Cryptococcal meningitis is rarely complicated by immune-mediated leukoencephalopathy, but the precise pathomechanism is uncertain. A 72-year-old Japanese man treated with prednisolone for Sweet disease developed a subacute progression of meningitis, which was considered as neuro-Sweet disease. A treatment by methylprednisolone rapidly improved CSF findings with a remarkable decrease in lymphocyte numbers in the blood, but the patient's consciousness still worsened after the cessation of the treatment. The patient developed cryptococcal meningitis and MRI showed abnormal intensities predominantly in the cerebral deep white matter along with the recovery of lymphocyte numbers in the blood, which resulted in death.

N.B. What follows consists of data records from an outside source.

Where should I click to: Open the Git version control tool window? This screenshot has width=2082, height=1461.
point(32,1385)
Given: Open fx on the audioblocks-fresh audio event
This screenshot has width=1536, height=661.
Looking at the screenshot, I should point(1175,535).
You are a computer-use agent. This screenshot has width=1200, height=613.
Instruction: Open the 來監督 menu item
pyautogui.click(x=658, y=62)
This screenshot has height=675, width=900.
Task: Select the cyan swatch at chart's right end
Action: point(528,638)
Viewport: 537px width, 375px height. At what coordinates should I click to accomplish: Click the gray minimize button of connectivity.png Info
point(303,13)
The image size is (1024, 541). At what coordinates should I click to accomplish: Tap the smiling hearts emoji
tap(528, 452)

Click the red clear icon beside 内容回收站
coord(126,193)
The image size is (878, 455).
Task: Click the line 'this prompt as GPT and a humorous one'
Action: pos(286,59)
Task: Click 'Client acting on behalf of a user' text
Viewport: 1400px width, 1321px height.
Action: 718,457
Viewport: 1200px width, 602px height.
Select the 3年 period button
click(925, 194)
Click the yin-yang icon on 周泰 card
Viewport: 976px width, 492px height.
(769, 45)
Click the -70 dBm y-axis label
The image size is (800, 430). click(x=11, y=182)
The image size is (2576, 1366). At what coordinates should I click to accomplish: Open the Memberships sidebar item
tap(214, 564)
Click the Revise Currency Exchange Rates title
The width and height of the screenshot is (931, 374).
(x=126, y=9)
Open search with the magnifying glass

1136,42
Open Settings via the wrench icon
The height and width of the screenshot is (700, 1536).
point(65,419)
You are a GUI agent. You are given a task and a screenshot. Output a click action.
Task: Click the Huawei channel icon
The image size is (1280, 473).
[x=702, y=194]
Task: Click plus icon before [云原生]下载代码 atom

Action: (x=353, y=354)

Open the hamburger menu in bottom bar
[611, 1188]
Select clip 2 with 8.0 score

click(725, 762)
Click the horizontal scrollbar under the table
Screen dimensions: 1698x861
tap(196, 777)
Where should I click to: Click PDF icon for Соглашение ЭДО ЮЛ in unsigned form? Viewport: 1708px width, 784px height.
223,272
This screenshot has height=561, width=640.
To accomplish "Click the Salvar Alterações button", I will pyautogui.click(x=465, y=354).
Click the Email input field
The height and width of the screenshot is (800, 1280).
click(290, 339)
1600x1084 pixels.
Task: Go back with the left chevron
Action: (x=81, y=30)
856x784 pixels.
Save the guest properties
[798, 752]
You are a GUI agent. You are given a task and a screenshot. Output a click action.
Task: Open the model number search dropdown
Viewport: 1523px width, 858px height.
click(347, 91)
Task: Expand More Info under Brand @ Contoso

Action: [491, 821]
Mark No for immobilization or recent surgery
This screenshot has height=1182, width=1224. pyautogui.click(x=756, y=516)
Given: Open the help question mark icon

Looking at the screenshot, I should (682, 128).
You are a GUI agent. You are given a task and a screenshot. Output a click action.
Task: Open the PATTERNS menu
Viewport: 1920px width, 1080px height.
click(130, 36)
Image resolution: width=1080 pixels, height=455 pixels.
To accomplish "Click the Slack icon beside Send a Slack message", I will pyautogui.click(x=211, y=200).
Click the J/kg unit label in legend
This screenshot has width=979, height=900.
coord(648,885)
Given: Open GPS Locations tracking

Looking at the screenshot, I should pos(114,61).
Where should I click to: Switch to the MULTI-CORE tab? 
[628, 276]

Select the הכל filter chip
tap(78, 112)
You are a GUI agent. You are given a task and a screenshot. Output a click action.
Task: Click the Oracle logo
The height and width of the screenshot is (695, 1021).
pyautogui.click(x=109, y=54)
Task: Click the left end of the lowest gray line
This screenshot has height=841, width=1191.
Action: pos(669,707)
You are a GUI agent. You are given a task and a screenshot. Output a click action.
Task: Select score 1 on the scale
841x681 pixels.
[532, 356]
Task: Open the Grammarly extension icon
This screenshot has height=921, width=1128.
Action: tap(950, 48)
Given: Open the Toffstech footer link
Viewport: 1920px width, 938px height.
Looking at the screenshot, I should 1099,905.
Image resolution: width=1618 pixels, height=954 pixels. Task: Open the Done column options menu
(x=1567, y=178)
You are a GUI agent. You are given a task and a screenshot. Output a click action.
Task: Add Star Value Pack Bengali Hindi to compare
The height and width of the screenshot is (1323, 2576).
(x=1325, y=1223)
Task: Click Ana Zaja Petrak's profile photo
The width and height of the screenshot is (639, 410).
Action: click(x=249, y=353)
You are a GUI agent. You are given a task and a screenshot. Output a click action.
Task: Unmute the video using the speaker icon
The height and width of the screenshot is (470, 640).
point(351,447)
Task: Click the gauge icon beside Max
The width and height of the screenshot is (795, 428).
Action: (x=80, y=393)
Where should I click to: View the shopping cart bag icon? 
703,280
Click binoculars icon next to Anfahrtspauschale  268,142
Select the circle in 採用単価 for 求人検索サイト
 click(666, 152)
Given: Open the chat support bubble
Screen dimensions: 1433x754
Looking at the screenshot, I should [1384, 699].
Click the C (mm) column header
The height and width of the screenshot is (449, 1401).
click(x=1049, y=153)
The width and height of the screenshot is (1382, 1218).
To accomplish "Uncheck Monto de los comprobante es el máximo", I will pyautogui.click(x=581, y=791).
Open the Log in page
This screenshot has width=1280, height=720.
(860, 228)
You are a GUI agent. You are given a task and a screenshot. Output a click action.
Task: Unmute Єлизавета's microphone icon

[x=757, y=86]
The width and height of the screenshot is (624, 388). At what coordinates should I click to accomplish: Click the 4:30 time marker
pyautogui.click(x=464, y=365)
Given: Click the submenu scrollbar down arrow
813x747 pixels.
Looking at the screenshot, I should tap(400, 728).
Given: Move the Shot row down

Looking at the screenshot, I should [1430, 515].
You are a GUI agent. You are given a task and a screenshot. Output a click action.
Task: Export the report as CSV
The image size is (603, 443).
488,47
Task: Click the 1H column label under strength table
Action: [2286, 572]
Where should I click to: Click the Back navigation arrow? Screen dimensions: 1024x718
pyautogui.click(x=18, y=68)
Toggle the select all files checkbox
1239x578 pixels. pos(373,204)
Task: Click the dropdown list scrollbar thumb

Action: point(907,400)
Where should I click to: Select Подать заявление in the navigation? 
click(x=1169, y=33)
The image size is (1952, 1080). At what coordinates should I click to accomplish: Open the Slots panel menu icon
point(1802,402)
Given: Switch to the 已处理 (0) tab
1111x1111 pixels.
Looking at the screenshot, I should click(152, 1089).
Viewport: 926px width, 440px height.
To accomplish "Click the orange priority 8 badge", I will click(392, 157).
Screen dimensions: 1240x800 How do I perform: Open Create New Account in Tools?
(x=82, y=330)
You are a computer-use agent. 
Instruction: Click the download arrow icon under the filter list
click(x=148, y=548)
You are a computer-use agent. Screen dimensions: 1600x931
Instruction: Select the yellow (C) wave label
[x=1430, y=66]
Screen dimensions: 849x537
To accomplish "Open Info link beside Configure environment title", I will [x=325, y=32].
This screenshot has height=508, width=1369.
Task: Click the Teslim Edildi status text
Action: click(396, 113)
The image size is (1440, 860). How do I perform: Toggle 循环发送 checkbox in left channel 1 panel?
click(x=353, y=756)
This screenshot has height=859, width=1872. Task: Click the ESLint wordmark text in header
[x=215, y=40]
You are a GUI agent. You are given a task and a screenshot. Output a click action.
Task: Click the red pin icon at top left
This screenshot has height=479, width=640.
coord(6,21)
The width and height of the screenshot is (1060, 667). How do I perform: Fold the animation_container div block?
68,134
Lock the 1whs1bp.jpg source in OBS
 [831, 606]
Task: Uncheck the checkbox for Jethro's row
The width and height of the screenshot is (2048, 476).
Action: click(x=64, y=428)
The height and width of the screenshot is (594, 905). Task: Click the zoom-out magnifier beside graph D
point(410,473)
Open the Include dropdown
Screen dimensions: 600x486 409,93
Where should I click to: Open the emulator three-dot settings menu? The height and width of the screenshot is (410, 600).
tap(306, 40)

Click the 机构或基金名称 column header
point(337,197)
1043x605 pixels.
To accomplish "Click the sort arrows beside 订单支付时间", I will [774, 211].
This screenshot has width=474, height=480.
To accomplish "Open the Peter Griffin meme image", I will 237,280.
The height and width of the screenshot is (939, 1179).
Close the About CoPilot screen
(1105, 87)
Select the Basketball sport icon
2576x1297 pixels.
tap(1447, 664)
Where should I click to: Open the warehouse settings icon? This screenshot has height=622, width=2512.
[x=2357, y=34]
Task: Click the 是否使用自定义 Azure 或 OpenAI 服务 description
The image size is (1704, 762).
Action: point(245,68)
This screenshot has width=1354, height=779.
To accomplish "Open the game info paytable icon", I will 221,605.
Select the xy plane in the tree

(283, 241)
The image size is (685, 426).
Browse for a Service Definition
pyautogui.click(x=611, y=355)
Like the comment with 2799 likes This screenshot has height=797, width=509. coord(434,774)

A postmortem examination of the brain revealed degenerative lesions, especially at the cerebral white matter and cortex adjacent to the leptomeninges abundantly infiltrated by Cryptococcus neoformans. In the affected cerebral deep white matter, perivascular infiltration of lymphocytes was prominent in coexistence with reactive astrocytes and vascular proliferation, but these findings were not observed in the subcortical and cortical lesions. Cryptococcus neoformans was not present within the brain parenchyma. This is the first report of a case suggesting that cryptococcal meningitis can accompany lymphocytic inflammation predominantly in cerebral deep white matter as a possible manifestation of immune reconstitution inflammatory syndrome.